Franciszek Czekała:

I maintain that this non-null "advantage" does not warrant to make the language more complicated even by a tiny bit. It is dwarfed by normal considerations related to program correctness.

Surely there are more important things to care about. But a non-null system has right the purpose of allowing you to take more care of the program logic and less about possible null values.


With default null references:
A)either null is an expected non-value for the type (like in the chess example), checking for it is part of normal processing then

A well implemented not-nullable system forces you to verify the possible presence of null of nullable values. And if you handle the null value in a "if" clause then the compiler will assume the reference is not null in the other clause. This essentially means the type of that reference is different inside the two clauses.

A small program that shows two or three important things std.typecons.Nullable isn't able to do:


import std.stdio, std.algorithm, std.typecons;

alias Nullable!(int, -1) Position;

void foo(int[] a, Position pos) /*nothrow*/ { // allow this to be nothrow
    if (pos.isNull) {
        return;
    } else {
a[pos] = 10; // perform no nullness test here, optimization
    }
}

void bar(int[] a, Position pos) {
    a[pos] = 10; // maybe: require a test here?
}

void main() {
    auto data = [1, 2, 3, 4, 5];
    auto p = Position(countUntil(data, 7));
    foo(data, p);
    writeln(data);
}


However with D, dereferencing an uninitialized reference is well defined - null is not random data: you get a well-defined exception and you know you are dealing with unitialized data. This is easy to fix. You just go up the stack and check where the reference comes from.

Even better: avoid similar problems statically, with a not-nullable extension of the type system, so there is no need to debug your program after a run.


Much easier probably than finding out why your prime numbers turn out to be divisible by 3. How about introducing some syntax that will rule this out?
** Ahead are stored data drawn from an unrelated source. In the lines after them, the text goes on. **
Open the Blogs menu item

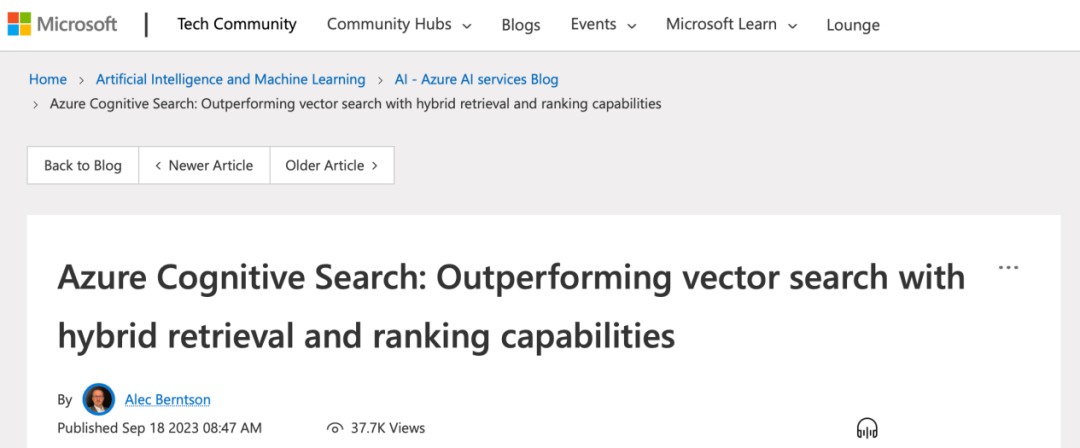(x=521, y=26)
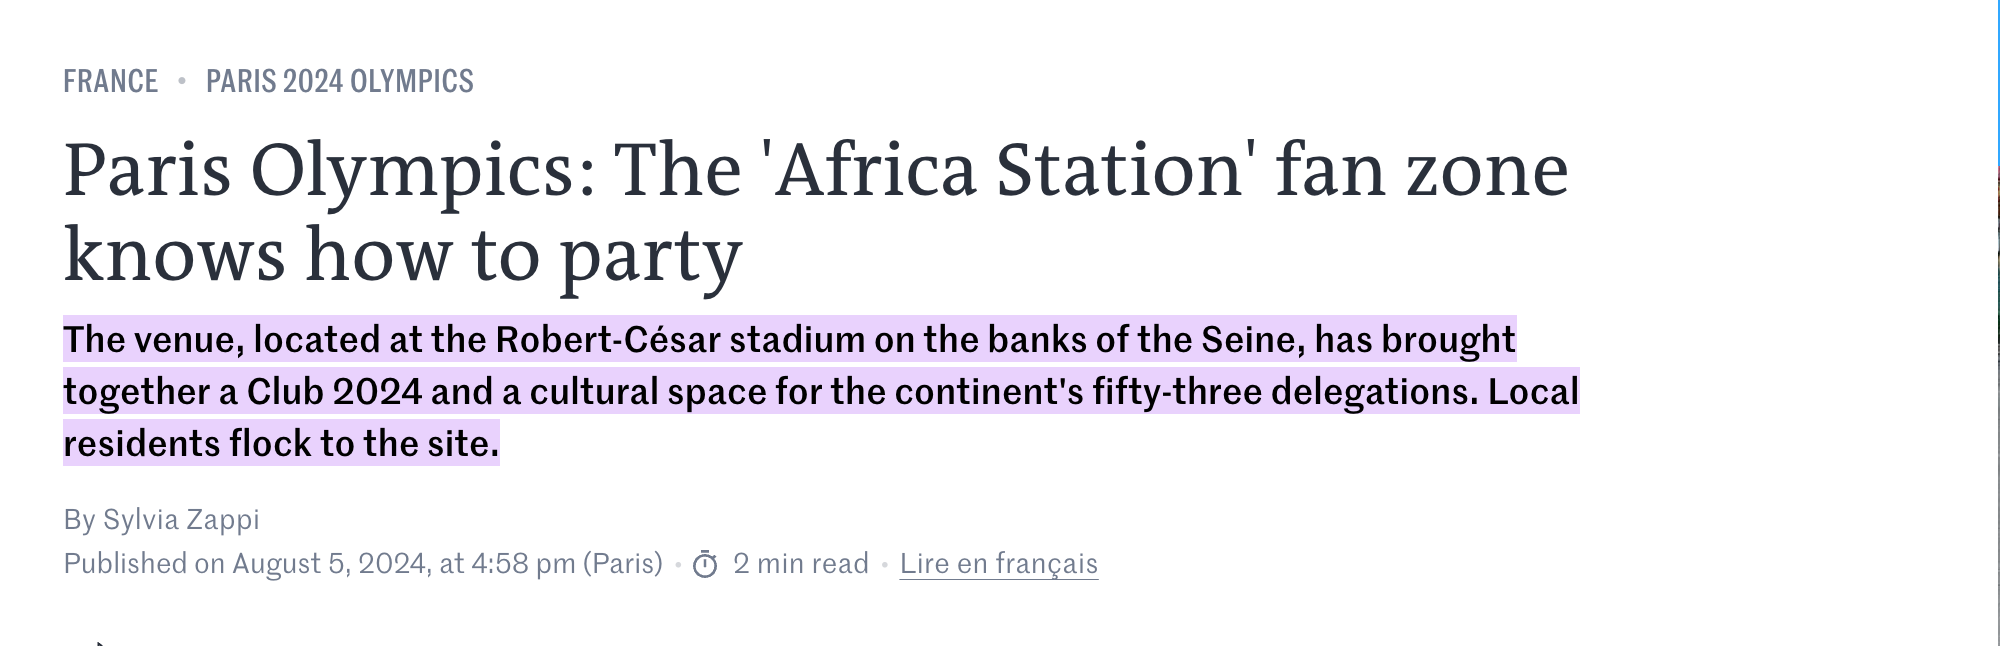
Task: Click the published date August 5, 2024
Action: [331, 564]
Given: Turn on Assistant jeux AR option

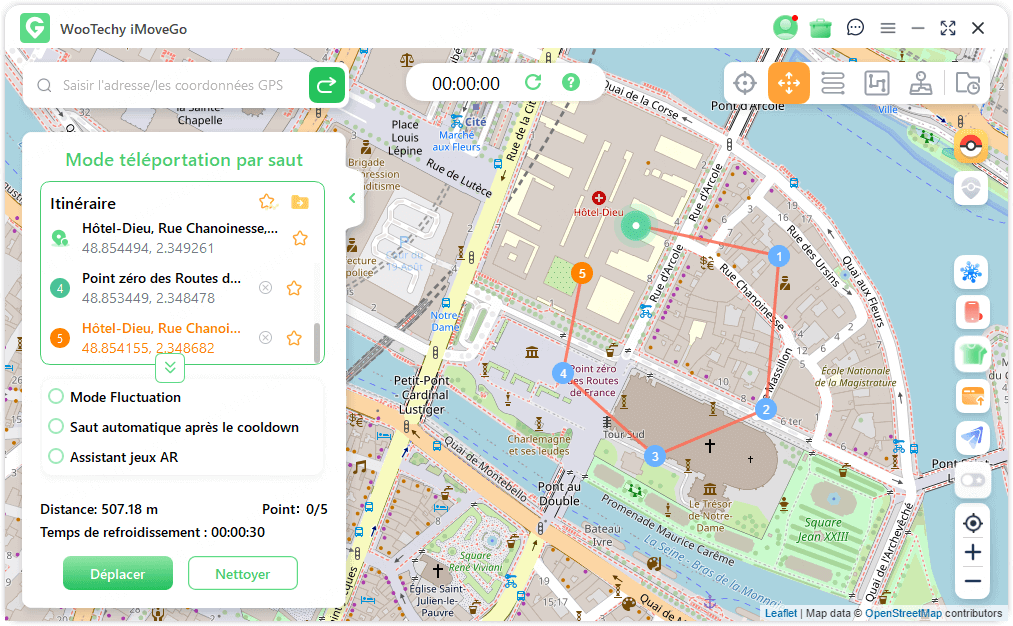Looking at the screenshot, I should tap(56, 457).
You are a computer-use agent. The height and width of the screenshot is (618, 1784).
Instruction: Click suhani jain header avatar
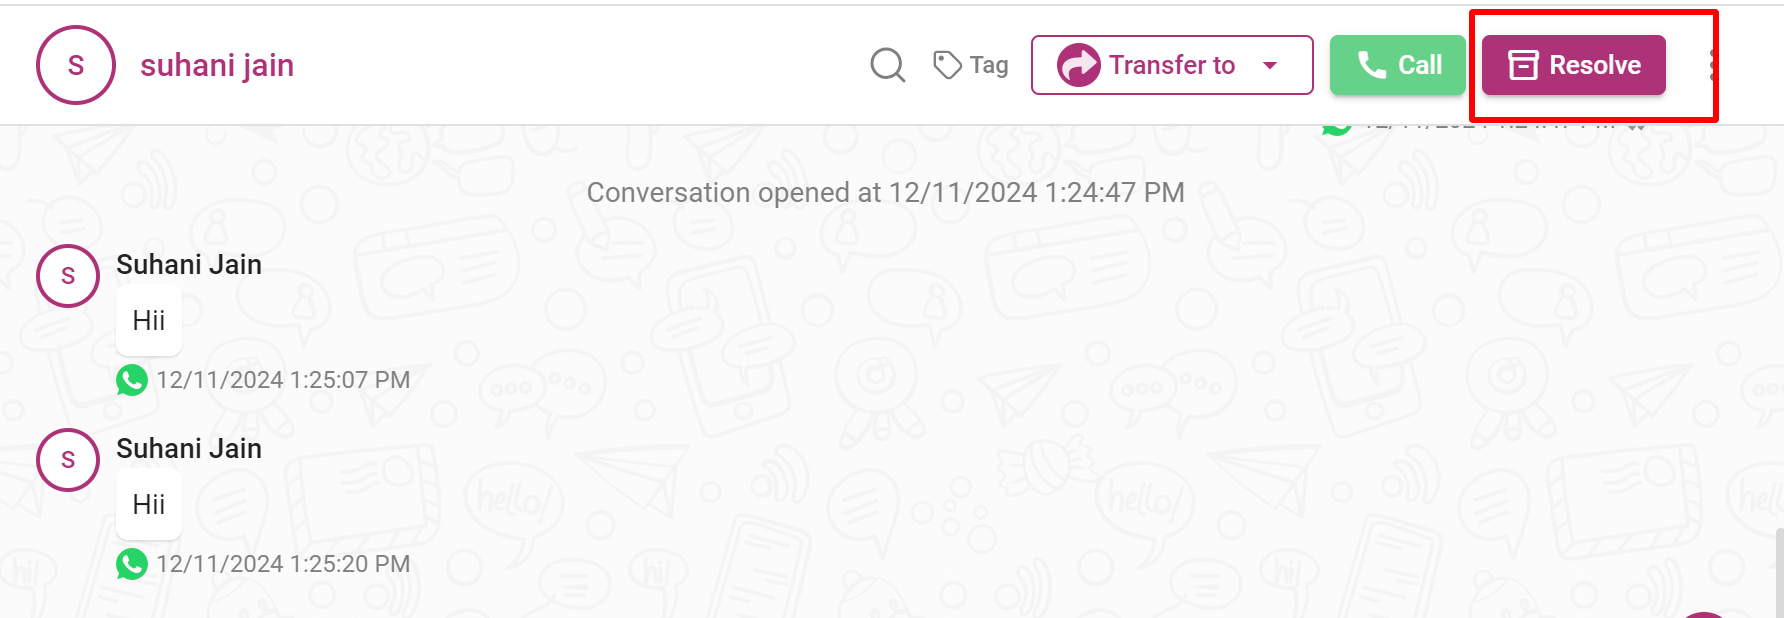(x=76, y=65)
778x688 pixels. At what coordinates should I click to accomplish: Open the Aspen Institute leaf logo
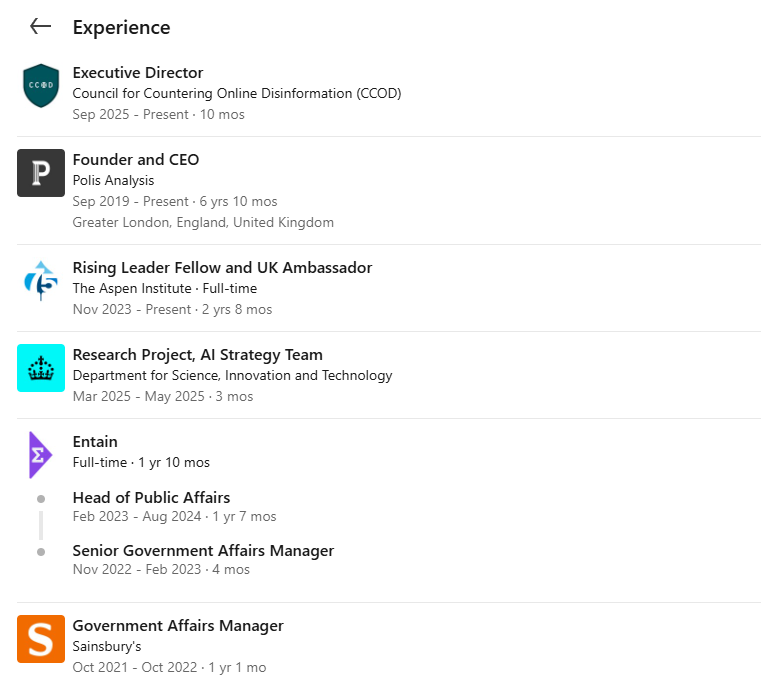click(41, 281)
If D programs contain prime number classes as often as not-null references then adding a syntax to statically rule out not-prime numbers is an acceptable idea. But the initial assumption is false. Walter&Andrei have added @disable to try to allow programmers to disallow the presence of divisible numbers inside instances of a prime class too. But I am not sure the final result is good enough.


To quote (loosely) Mr. Walter Bright from another discussion: how many current bugs in dmd are related to default null references?
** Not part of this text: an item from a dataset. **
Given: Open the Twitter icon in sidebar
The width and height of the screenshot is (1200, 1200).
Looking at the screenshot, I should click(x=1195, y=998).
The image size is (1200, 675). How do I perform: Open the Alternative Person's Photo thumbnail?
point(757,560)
DMD source code is a compiler, it's not representative of all kinds of D programs. I think there is a class of commercial programs, or pointer-heavy programs that enjoy having not-null references.
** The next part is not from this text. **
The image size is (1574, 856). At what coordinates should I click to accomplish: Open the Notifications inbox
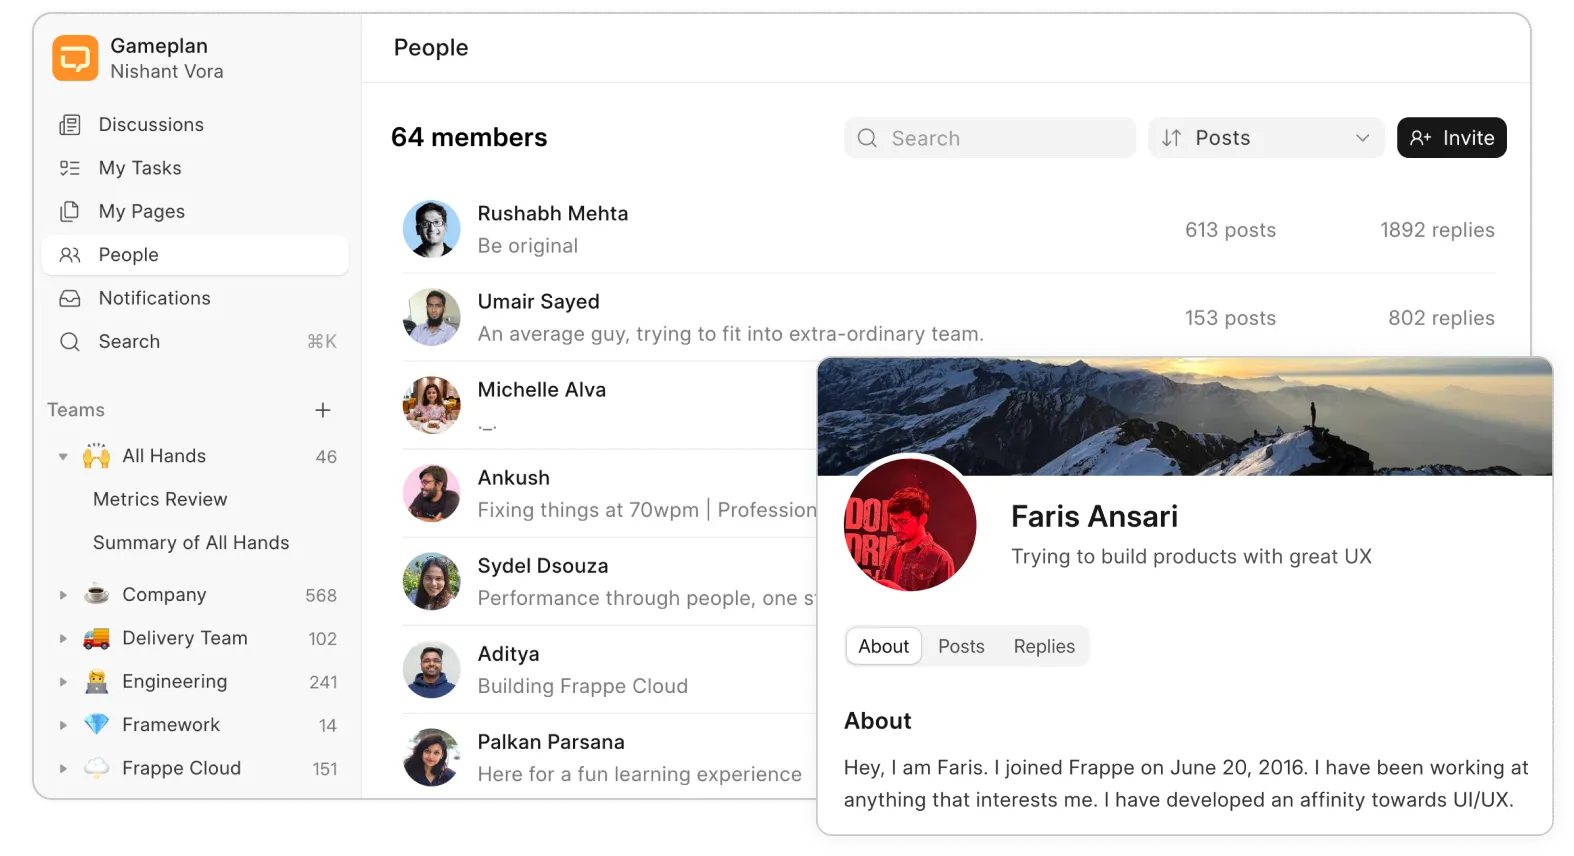[154, 298]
Even if null-related bugs are not common in D code, having a language help you reduce one class of bugs helps you program faster. I am sometimes able to write working (and almost "correct") C programs, but D safeties allows me to write them faster. If you ask to Scala programmers they will tell you they are quite happy to not have to worry much about nulls when they write idiomatic Scala code, while they will tell you they have to keep more care when they inter-operate with Java code that sometimes has nulls.